Could we see Lárusson's Zombie as a caricature of the blank, seemingly humorless composure of Northern white people like the Norse, the English, the Finns, the Scots and (some) Winnipeggers? Just as Lárusson's flag person aimlessly stumbled around staring at gallery patrons blankly, we imagine as a metaphor the entire world economy, with Iceland at its centre, walking blindly into catastrophe.

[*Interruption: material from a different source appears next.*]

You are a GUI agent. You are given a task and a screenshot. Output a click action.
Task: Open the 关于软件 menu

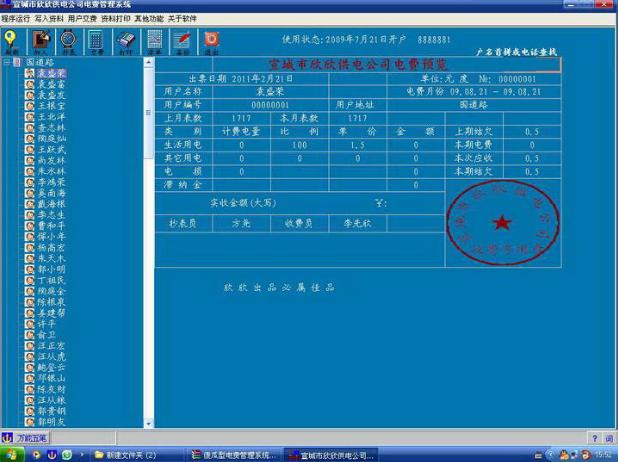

Here is Marina Warner again, this time on Dante, a reference that will limit and define the Zombie for both the frozen Norse and the perma-frosted Winnipegger:
There are forerunners of the zombie in medieval literature [says Warner]. Dante, for example, meets in the frozen depths of Cocytus the shade of Fra Alberigo, who explains that traitors like him can predecease their bodies, and fall into the lowest circle of hell to start their eternity of torments - eyes sealed shut by the ice, wholly entombed in permafrost, a kind of cryogenisis - while they are still in the world. Dante exclaims in horror, for he has seen one of the sinners around and about in the world above, recently, eating and drinking and wearing clothes. The friar then explains that this sinner was so wicked that before even his murder victims had arrived in the afterlife, the devil had taken possession of him; Dante had effectively beheld a zombie, and the idea repels him so profoundly that he refuses the man's plea to melt his frozen eyes with his touch. 4When the Icelandic wind blows too strongly in your face, you too must be as implacable as a Norse fighter or the Icelandic/Irish farmer, and no doubt as indifferent as a Zombie.
Like most Icelanders, Hannes Lárusson personally presents an implacably stoic face to the world. The Norse and the Irish who colonized Iceland knew the indifference of their country's environment well, and they reflected that indifference in their own faces as if to mock it or to be at one with it. Scholars tell us that all we get from the sagas about the expression of faces is the mention of Sharphedinn's mockingly satirical grin, and nothing at all about the nuances of the expressive face that neurologists tell us a large part of our brain is devoted to deciphering.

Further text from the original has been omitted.